→ **EXERCISE BRIEF**
Print verbatim the lines of the entries below that run from the line containing "This screenshot has" through the line containing "coordinates (621, 550).", including both of those lines.

→ **EXERCISE INPUT**
■ ■ ■ ■ ■ ■ ■
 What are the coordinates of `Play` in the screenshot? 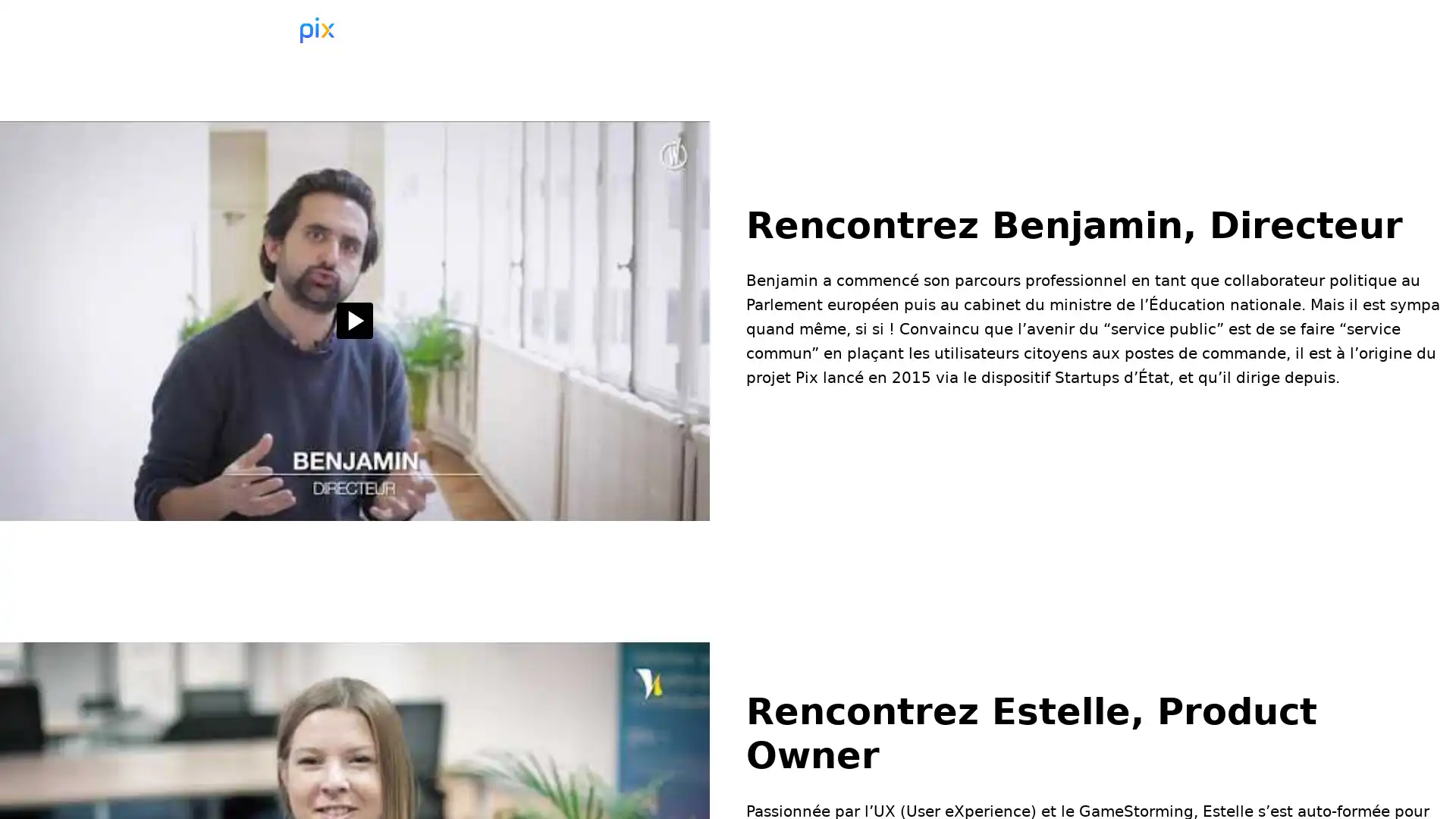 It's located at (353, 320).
■ ■ ■ ■ ■ ■ ■
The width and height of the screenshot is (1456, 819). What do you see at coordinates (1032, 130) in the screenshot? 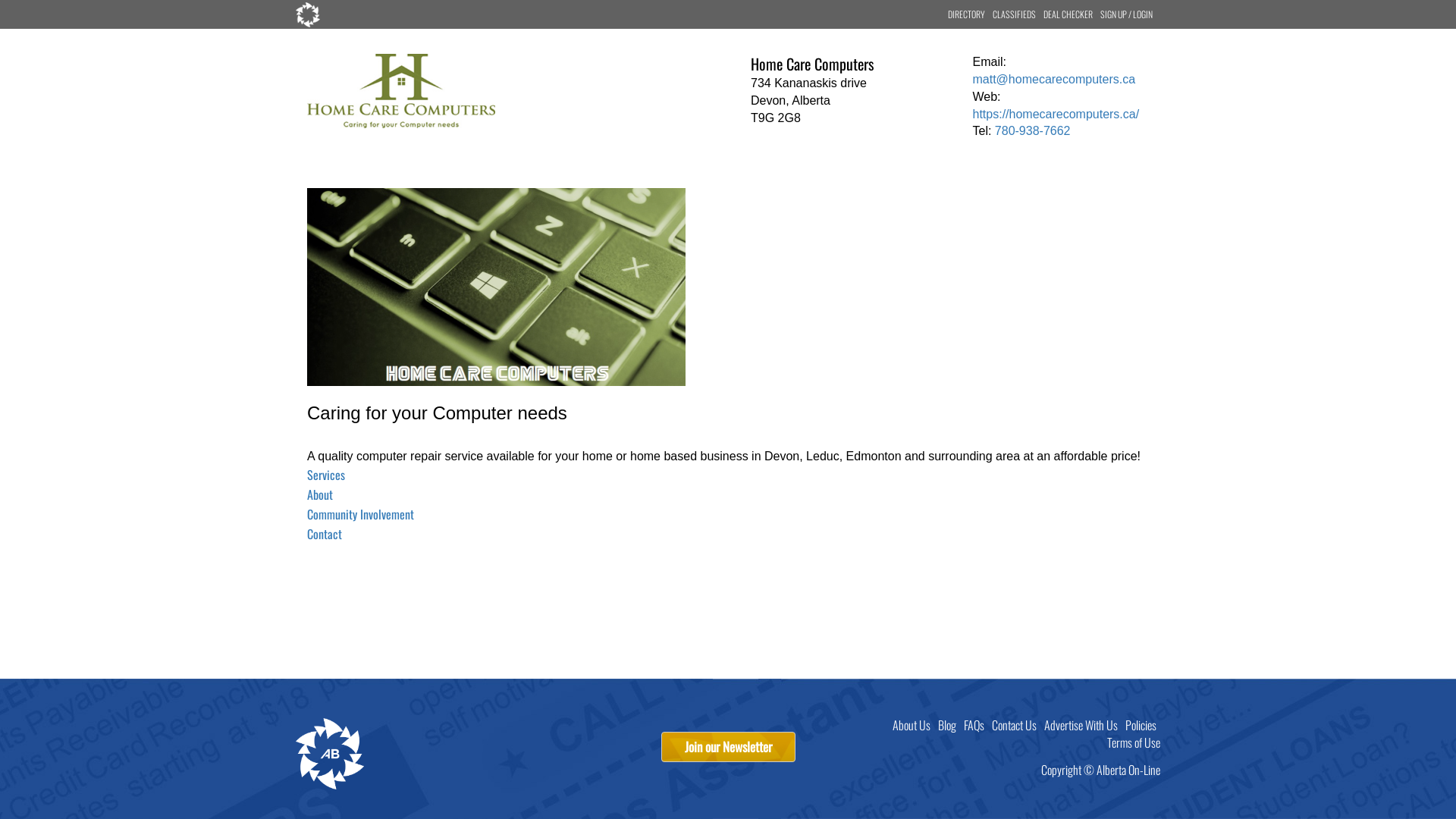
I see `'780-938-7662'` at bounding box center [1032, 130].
■ ■ ■ ■ ■ ■ ■
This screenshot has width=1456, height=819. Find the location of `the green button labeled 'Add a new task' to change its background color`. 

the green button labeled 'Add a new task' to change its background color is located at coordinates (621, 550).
■ ■ ■ ■ ■ ■ ■
→ **RESULT OF THIS EXERCISE**
This screenshot has width=1456, height=819. Find the location of `the green button labeled 'Add a new task' to change its background color`. 

the green button labeled 'Add a new task' to change its background color is located at coordinates (621, 550).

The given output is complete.